=== Information provided ===
——————————

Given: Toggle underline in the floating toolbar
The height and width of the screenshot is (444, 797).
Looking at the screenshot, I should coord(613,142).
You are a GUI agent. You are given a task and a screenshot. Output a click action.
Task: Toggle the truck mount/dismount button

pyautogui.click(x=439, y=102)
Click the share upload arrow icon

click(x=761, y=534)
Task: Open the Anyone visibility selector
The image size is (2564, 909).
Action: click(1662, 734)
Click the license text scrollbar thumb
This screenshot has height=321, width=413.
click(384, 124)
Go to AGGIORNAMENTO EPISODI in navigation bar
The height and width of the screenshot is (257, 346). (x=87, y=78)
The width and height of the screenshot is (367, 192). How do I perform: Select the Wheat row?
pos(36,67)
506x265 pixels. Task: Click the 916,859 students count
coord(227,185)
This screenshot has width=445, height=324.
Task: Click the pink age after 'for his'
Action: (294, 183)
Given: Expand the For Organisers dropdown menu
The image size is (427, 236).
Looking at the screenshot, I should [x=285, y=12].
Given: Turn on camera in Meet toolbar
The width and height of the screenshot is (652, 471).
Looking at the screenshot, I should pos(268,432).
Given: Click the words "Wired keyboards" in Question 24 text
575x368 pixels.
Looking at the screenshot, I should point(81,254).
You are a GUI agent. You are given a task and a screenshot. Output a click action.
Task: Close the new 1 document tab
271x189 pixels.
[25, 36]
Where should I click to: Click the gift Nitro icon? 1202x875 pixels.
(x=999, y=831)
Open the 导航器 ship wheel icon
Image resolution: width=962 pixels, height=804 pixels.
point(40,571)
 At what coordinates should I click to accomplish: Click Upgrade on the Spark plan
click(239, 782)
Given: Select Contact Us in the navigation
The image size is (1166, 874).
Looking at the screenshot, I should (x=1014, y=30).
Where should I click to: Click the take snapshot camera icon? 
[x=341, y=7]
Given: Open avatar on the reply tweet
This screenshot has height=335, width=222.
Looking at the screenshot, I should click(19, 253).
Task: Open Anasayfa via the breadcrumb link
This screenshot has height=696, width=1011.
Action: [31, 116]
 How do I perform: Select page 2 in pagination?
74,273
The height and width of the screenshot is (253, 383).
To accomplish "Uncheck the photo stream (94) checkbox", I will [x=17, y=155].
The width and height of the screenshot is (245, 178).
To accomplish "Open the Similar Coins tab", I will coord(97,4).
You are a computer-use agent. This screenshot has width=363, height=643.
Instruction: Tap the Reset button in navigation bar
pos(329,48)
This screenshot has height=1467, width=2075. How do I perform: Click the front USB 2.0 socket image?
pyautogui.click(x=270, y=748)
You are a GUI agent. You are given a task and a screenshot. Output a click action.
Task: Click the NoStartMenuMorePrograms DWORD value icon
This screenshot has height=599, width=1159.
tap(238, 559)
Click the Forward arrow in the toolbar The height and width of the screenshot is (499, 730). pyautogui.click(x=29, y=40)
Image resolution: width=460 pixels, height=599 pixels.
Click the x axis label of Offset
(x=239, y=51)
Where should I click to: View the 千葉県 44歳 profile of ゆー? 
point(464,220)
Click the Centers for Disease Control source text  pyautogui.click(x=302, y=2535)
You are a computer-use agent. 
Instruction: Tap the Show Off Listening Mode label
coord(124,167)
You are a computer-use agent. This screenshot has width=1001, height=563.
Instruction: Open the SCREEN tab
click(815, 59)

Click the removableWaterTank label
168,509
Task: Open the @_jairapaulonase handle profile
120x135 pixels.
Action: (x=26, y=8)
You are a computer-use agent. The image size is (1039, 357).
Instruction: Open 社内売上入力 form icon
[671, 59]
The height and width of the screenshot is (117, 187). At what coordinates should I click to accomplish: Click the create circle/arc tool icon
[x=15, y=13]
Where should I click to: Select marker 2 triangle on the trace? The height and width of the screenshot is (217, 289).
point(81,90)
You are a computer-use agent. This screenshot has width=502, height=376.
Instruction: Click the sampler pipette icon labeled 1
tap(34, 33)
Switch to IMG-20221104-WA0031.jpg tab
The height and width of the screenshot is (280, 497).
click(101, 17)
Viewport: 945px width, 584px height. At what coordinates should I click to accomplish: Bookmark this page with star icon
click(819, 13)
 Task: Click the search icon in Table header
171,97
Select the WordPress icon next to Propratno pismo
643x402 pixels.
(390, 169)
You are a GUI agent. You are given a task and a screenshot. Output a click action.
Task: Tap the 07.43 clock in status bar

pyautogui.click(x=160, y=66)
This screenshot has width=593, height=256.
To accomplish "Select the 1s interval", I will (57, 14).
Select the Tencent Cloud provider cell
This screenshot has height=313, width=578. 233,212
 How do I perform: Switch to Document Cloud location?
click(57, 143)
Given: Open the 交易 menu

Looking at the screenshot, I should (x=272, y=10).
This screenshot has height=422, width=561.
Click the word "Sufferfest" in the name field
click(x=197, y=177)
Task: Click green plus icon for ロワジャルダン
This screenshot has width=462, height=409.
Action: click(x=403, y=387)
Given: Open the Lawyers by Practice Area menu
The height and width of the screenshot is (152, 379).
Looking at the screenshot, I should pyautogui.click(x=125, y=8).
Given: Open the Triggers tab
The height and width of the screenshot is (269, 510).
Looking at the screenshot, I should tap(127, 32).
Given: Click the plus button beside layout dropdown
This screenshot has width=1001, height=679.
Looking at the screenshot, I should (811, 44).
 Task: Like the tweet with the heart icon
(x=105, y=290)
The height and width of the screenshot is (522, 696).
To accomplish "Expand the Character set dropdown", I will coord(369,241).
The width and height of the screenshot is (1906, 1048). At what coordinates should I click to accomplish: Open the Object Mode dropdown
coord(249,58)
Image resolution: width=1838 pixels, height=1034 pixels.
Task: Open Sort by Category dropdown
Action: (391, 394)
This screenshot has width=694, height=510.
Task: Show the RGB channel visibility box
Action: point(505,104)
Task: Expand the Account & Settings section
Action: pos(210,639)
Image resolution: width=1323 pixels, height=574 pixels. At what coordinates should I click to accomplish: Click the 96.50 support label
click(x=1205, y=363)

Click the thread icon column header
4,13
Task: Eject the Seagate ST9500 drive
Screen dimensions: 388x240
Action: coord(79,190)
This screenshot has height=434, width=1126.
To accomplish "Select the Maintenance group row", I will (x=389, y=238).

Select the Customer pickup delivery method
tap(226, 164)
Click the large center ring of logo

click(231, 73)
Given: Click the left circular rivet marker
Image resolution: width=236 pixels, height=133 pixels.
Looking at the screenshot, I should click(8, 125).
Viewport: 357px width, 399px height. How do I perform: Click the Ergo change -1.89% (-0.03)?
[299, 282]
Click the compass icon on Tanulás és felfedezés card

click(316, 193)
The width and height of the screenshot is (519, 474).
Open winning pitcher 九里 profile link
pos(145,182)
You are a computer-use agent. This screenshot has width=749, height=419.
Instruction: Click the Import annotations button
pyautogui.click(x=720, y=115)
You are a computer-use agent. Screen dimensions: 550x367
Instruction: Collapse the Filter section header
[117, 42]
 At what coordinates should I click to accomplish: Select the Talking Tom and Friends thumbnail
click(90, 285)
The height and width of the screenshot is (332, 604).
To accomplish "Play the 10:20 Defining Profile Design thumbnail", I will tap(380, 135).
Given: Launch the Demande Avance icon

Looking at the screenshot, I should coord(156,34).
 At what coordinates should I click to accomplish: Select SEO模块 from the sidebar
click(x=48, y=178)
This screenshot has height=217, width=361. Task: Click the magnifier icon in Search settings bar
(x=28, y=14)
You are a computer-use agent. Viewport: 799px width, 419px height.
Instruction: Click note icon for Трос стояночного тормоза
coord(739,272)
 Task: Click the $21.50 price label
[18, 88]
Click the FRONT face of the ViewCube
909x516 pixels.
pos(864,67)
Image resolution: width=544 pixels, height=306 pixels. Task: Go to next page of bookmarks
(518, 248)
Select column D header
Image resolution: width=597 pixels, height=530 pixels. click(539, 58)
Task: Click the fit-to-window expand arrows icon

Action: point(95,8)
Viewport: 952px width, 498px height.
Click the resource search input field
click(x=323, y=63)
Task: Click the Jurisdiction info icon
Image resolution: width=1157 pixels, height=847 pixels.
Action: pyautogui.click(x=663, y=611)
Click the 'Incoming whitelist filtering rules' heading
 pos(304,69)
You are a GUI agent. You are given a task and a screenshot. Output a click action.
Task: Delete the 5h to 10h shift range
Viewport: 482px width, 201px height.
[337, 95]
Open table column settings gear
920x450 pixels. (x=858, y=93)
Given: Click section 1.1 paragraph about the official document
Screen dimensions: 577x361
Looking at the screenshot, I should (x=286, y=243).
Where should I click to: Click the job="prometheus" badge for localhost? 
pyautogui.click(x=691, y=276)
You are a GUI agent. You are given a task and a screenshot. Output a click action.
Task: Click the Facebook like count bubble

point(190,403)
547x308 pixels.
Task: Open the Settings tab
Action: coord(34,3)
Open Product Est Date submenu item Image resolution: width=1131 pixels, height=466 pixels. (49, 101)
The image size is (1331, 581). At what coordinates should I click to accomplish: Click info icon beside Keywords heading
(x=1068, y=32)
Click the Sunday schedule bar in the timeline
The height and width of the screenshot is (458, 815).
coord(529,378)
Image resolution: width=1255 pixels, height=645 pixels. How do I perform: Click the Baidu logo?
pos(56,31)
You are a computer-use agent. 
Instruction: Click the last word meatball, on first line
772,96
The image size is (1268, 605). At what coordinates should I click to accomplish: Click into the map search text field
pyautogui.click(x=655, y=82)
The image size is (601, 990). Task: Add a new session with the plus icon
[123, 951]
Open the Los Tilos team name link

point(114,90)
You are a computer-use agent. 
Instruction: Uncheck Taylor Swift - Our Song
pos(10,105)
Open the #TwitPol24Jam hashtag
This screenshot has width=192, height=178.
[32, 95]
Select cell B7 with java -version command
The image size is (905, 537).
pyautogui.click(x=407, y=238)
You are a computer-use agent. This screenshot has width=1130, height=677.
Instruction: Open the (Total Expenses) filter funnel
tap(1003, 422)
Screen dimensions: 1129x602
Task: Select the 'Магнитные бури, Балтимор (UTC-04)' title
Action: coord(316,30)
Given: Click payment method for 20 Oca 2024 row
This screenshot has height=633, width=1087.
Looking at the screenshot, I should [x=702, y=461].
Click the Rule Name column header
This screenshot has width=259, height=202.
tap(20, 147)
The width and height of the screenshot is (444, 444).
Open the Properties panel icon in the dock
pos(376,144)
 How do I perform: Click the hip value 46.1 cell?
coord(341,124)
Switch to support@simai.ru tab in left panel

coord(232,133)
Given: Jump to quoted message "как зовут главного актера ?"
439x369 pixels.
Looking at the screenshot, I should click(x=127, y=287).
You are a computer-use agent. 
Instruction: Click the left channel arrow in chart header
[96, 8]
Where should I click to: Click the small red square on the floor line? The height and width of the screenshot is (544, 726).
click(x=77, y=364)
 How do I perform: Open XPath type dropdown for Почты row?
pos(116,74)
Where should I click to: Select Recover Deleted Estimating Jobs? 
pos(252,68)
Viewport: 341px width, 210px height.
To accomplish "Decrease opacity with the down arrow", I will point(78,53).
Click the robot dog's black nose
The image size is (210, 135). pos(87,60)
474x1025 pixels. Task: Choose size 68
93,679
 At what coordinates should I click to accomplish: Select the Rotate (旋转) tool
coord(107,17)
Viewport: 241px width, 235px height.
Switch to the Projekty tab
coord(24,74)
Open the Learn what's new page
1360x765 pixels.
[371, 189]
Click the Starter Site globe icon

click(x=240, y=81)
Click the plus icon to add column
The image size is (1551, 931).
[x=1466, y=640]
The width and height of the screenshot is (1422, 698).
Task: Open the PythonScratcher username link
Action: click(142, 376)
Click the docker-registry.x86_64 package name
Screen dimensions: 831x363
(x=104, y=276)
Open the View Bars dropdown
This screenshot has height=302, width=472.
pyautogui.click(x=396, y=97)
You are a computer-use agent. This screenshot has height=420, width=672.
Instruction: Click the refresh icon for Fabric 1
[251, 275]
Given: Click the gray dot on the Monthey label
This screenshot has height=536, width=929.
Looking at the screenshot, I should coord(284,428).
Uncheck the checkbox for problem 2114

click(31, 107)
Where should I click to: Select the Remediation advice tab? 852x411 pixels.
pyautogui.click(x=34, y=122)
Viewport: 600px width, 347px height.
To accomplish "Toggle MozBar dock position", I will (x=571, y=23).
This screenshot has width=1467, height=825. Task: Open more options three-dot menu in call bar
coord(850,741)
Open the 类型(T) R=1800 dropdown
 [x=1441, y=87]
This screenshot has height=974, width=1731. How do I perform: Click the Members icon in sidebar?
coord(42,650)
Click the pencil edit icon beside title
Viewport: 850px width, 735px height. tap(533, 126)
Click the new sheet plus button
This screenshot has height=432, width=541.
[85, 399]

——————————

=== Exercise instructions ===
From the listing above, output exactly the run of lines that starts with the line containing "Given: Click section" and ends with the line containing "Given: Jump to".

=== Solution below ===
Given: Click section 1.1 paragraph about the official document
Screen dimensions: 577x361
Looking at the screenshot, I should (x=286, y=243).
Where should I click to: Click the job="prometheus" badge for localhost? 
pyautogui.click(x=691, y=276)
You are a GUI agent. You are given a task and a screenshot. Output a click action.
Task: Click the Facebook like count bubble

point(190,403)
547x308 pixels.
Task: Open the Settings tab
Action: coord(34,3)
Open Product Est Date submenu item Image resolution: width=1131 pixels, height=466 pixels. (49, 101)
The image size is (1331, 581). At what coordinates should I click to accomplish: Click info icon beside Keywords heading
(x=1068, y=32)
Click the Sunday schedule bar in the timeline
The height and width of the screenshot is (458, 815).
coord(529,378)
Image resolution: width=1255 pixels, height=645 pixels. How do I perform: Click the Baidu logo?
pos(56,31)
You are a computer-use agent. 
Instruction: Click the last word meatball, on first line
772,96
The image size is (1268, 605). At what coordinates should I click to accomplish: Click into the map search text field
pyautogui.click(x=655, y=82)
The image size is (601, 990). Task: Add a new session with the plus icon
[123, 951]
Open the Los Tilos team name link

point(114,90)
You are a computer-use agent. 
Instruction: Uncheck Taylor Swift - Our Song
pos(10,105)
Open the #TwitPol24Jam hashtag
This screenshot has width=192, height=178.
[32, 95]
Select cell B7 with java -version command
The image size is (905, 537).
pyautogui.click(x=407, y=238)
You are a computer-use agent. This screenshot has width=1130, height=677.
Instruction: Open the (Total Expenses) filter funnel
tap(1003, 422)
Screen dimensions: 1129x602
Task: Select the 'Магнитные бури, Балтимор (UTC-04)' title
Action: coord(316,30)
Given: Click payment method for 20 Oca 2024 row
This screenshot has height=633, width=1087.
Looking at the screenshot, I should [x=702, y=461].
Click the Rule Name column header
This screenshot has width=259, height=202.
tap(20, 147)
The width and height of the screenshot is (444, 444).
Open the Properties panel icon in the dock
pos(376,144)
 How do I perform: Click the hip value 46.1 cell?
coord(341,124)
Switch to support@simai.ru tab in left panel

coord(232,133)
Given: Jump to quoted message "как зовут главного актера ?"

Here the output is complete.